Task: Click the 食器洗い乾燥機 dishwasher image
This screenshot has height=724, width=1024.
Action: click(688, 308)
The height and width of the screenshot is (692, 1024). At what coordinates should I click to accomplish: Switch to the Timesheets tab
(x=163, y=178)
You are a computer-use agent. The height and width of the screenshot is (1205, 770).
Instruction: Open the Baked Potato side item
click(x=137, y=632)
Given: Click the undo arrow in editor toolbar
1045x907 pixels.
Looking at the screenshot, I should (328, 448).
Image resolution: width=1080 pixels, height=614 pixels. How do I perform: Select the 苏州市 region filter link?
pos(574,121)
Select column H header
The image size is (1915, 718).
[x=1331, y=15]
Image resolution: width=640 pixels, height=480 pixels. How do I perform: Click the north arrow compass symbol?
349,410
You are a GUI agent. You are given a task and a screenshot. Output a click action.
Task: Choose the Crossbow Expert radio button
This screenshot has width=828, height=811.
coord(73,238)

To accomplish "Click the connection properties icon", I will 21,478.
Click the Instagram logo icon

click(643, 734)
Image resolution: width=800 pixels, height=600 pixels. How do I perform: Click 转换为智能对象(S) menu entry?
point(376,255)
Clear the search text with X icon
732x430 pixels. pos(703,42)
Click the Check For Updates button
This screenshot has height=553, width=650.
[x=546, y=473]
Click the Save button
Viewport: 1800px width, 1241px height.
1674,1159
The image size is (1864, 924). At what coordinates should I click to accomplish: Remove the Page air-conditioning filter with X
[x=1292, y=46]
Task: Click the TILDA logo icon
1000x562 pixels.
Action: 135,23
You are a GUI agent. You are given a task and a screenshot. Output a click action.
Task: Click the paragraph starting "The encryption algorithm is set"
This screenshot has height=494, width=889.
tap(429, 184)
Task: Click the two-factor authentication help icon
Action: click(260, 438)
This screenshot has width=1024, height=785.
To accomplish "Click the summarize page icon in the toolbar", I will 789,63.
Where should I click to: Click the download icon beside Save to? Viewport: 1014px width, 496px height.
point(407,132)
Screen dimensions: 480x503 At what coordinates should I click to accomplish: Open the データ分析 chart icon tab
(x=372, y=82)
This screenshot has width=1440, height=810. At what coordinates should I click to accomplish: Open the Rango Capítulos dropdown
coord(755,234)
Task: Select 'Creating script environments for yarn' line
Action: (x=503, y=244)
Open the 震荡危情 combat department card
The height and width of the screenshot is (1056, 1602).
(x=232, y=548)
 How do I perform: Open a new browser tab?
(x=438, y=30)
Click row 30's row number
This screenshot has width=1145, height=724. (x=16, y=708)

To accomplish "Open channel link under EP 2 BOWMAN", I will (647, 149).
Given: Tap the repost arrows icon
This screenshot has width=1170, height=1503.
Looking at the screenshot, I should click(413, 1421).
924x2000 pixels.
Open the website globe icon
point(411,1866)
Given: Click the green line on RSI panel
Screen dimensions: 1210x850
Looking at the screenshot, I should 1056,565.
§
### What needs to be done
Look above for the line holding "This screenshot has width=828, height=811." and the line holding "Click the Check For Updates button". Retype both, and every line between them, word for word and nothing else.

### Answer space
This screenshot has width=828, height=811.
coord(73,238)

To accomplish "Click the connection properties icon", I will 21,478.
Click the Instagram logo icon

click(643, 734)
Image resolution: width=800 pixels, height=600 pixels. How do I perform: Click 转换为智能对象(S) menu entry?
point(376,255)
Clear the search text with X icon
732x430 pixels. pos(703,42)
Click the Check For Updates button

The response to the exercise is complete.